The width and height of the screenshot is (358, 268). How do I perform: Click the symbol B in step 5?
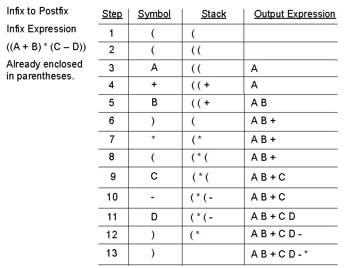click(154, 102)
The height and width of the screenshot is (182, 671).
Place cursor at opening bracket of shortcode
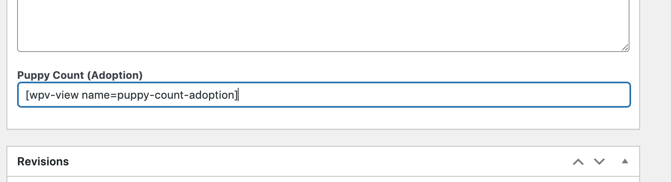(27, 95)
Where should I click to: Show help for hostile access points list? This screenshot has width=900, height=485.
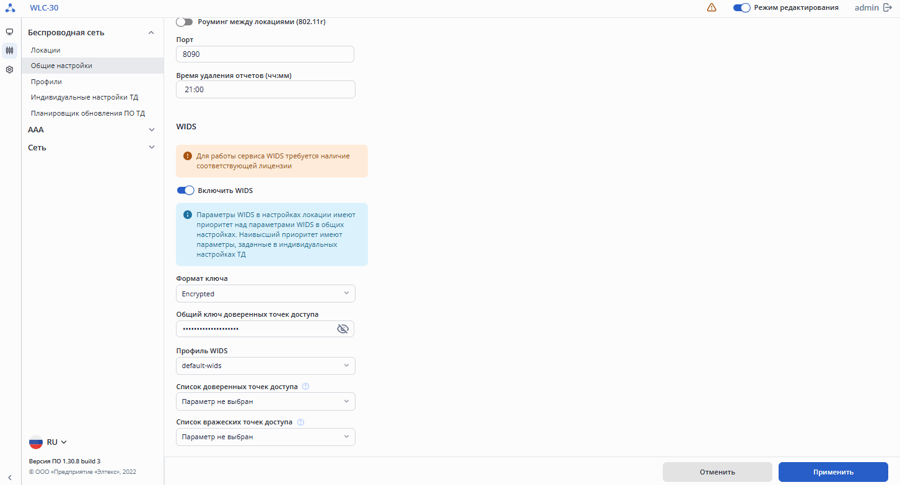tap(300, 423)
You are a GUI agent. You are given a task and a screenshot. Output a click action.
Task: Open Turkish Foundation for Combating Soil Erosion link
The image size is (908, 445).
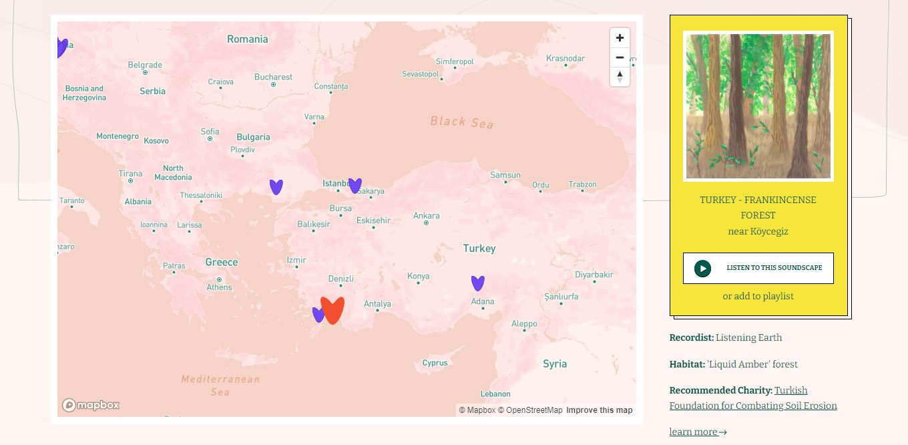pyautogui.click(x=753, y=398)
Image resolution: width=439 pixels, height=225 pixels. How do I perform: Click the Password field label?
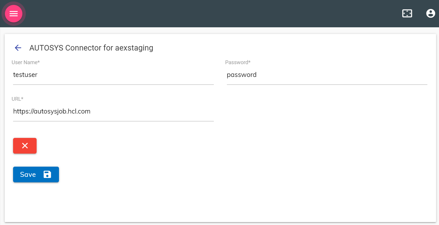pos(238,62)
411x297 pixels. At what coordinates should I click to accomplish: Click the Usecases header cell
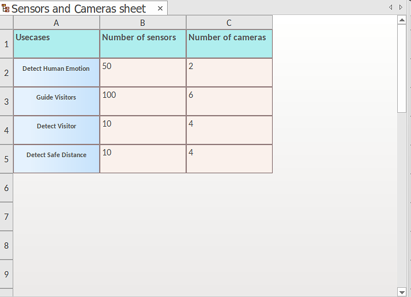(56, 44)
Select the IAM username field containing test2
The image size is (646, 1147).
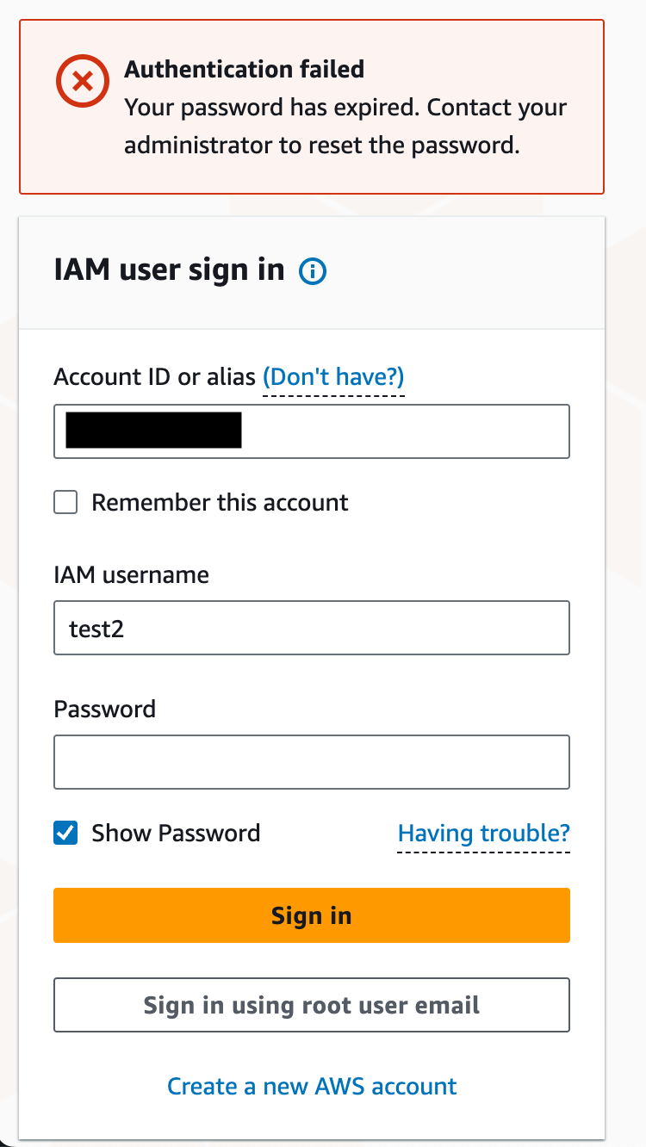tap(312, 628)
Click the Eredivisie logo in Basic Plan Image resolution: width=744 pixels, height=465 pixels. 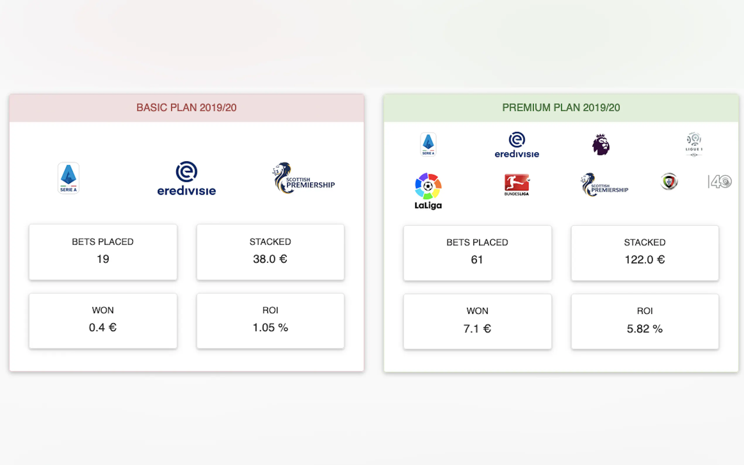[x=186, y=178]
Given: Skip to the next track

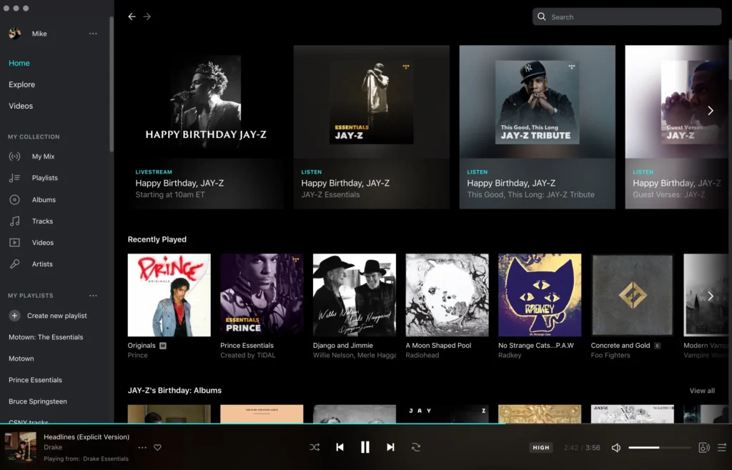Looking at the screenshot, I should point(390,447).
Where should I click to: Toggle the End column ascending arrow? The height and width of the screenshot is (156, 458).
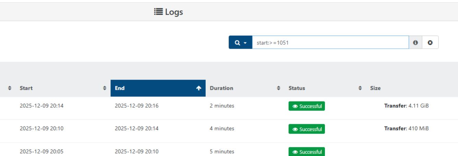pos(198,88)
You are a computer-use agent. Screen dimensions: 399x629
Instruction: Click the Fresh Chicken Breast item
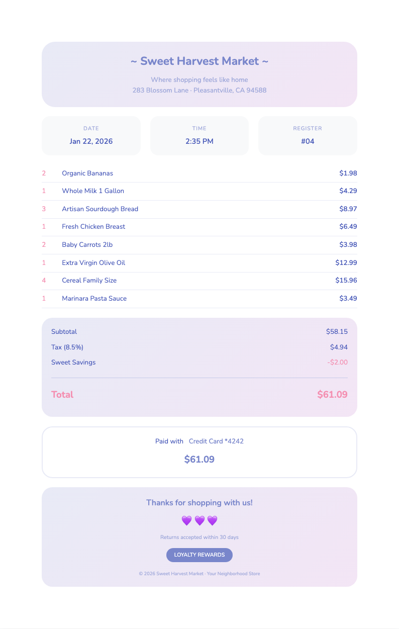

Brief - Write out exactly the lines beginning with the line that holds "Where should I click to: Toggle" and ending with the final line of the data, both ends included, without the pictures.

Written solution -
Where should I click to: Toggle the End column ascending arrow? The height and width of the screenshot is (156, 458).
pos(198,88)
You are a computer-use agent. Screen dimensions: 399x629
Instruction: Click the Fresh Chicken Breast item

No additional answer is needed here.